# [SUPPLIED ENTRIES]
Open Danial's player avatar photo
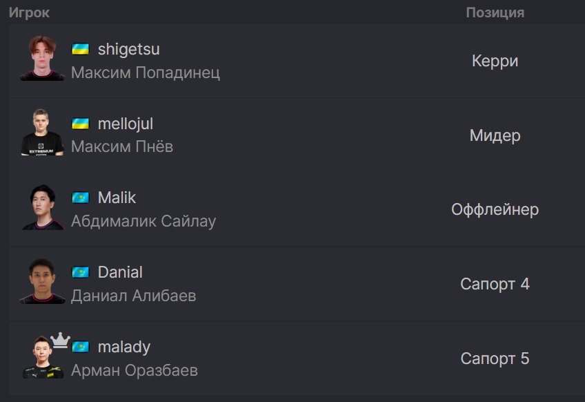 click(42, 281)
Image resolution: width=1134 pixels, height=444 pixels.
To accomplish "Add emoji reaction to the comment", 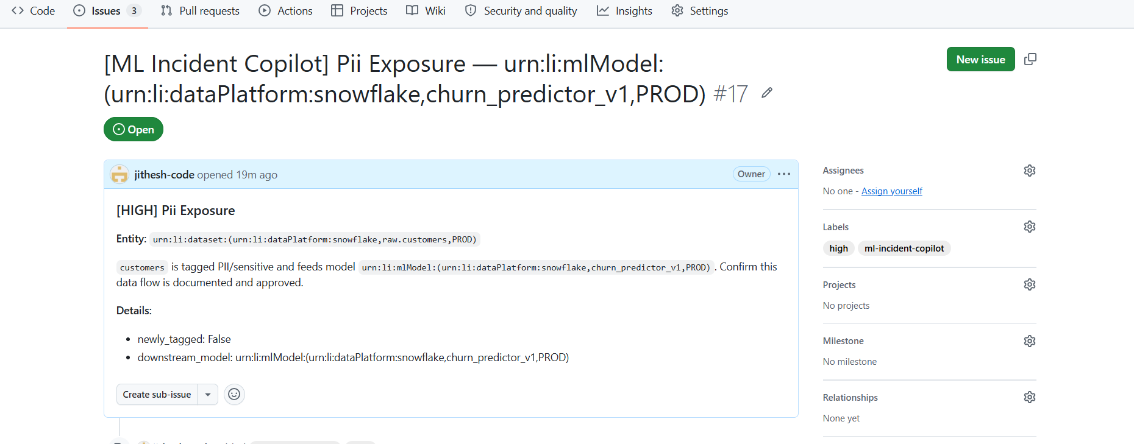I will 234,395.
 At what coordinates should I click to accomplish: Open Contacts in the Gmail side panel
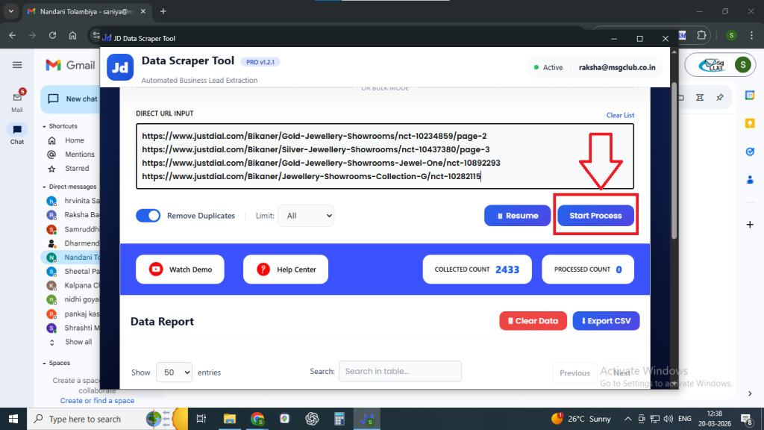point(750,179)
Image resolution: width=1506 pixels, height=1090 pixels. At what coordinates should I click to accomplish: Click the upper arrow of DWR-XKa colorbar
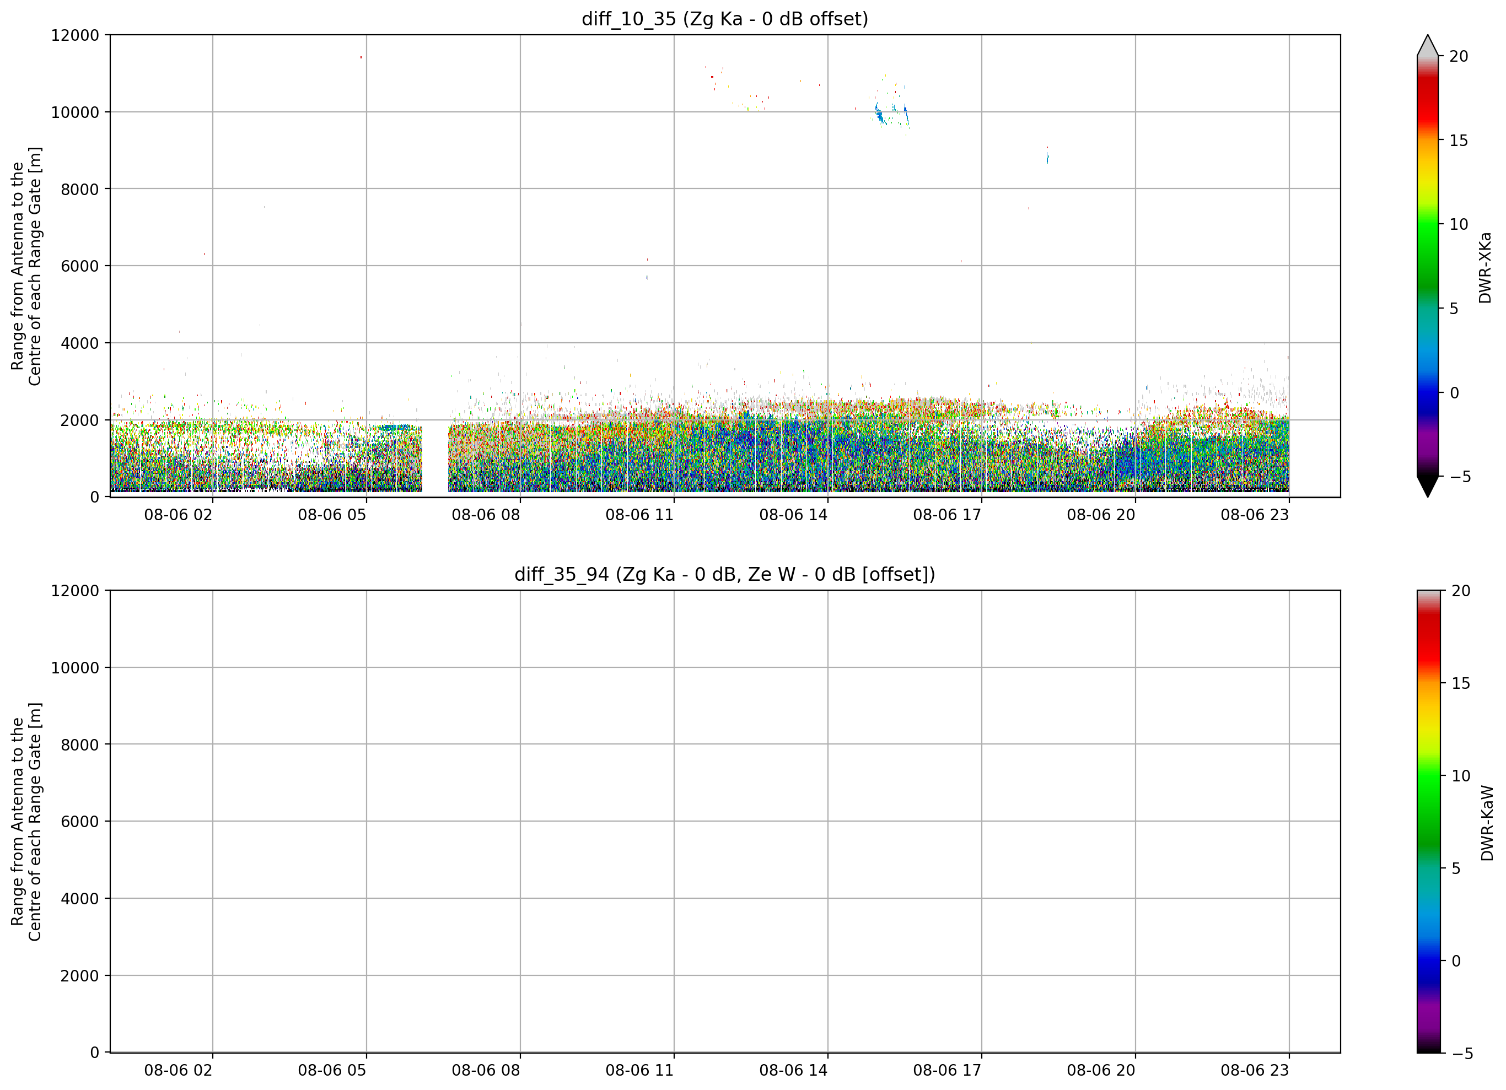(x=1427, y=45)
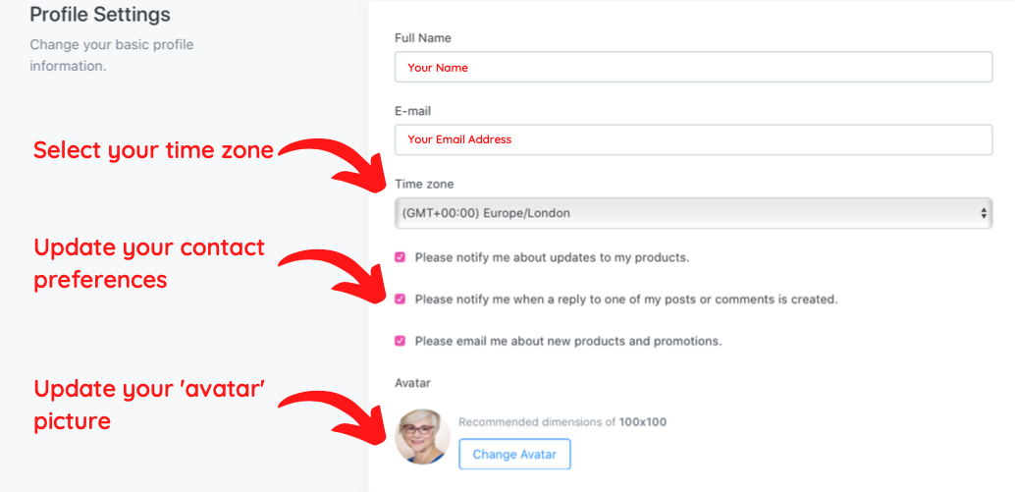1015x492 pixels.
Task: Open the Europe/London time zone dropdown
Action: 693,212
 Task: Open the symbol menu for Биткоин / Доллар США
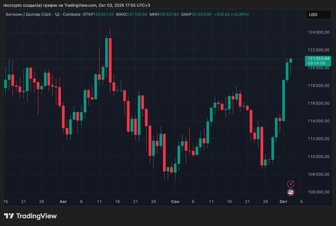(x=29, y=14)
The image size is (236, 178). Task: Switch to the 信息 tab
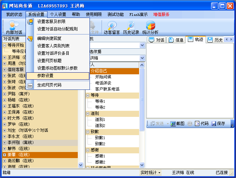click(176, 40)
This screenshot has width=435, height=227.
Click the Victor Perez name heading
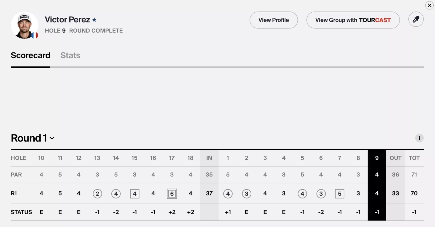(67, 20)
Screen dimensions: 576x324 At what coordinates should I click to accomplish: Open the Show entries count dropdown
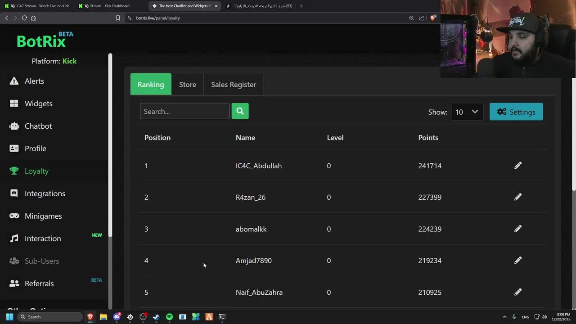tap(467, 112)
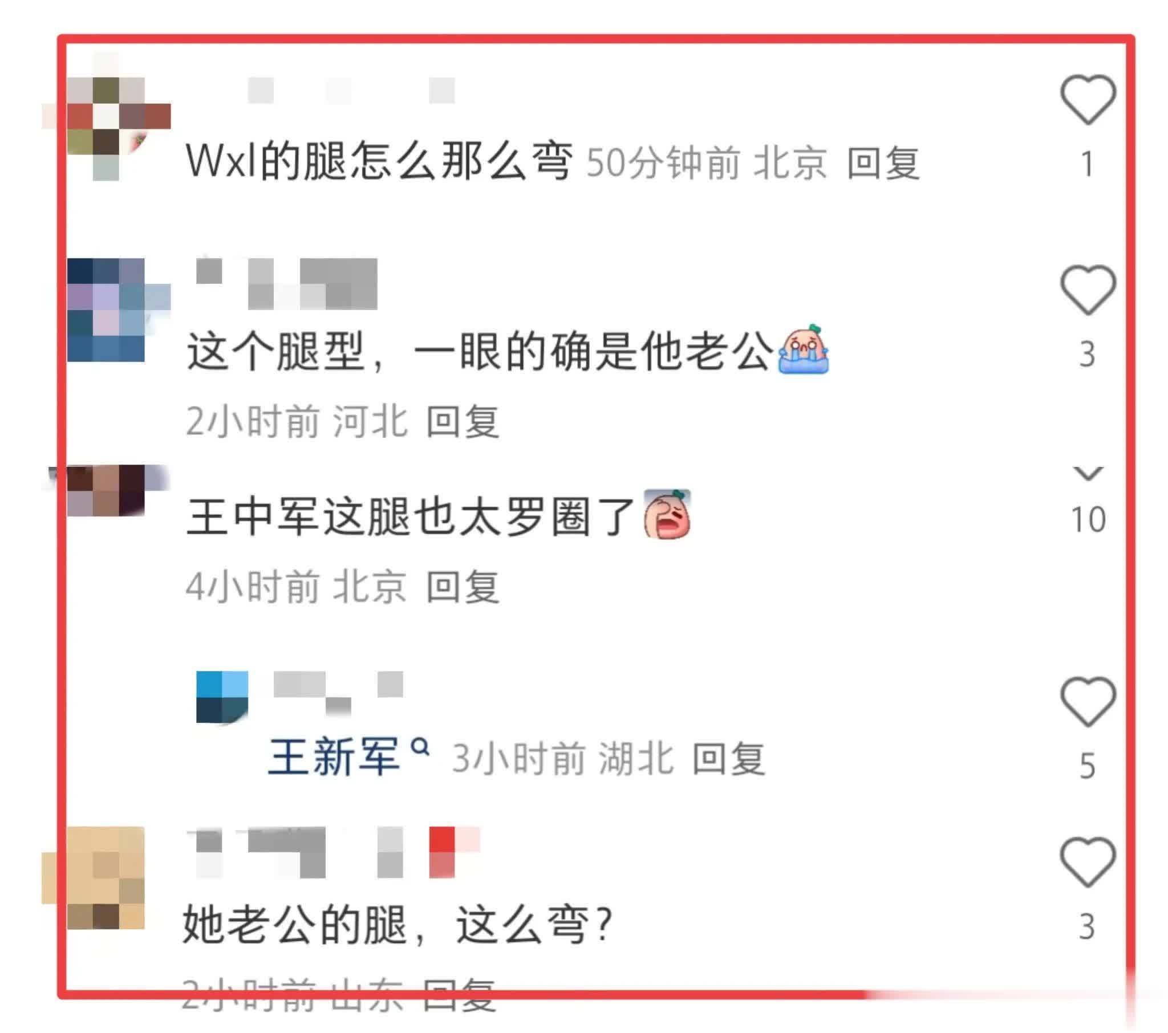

# [TASK GOAL]
Leave the pictures out. Transcribe exactly the lines from the one with "This screenshot has width=435, height=227." through the end of the records.

# [RESPONSE BELOW]
This screenshot has width=435, height=227.
Click the Victor Perez name heading
(67, 20)
Screen dimensions: 576x324 At what coordinates should I click to accomplish: Open the Show entries count dropdown
tap(467, 112)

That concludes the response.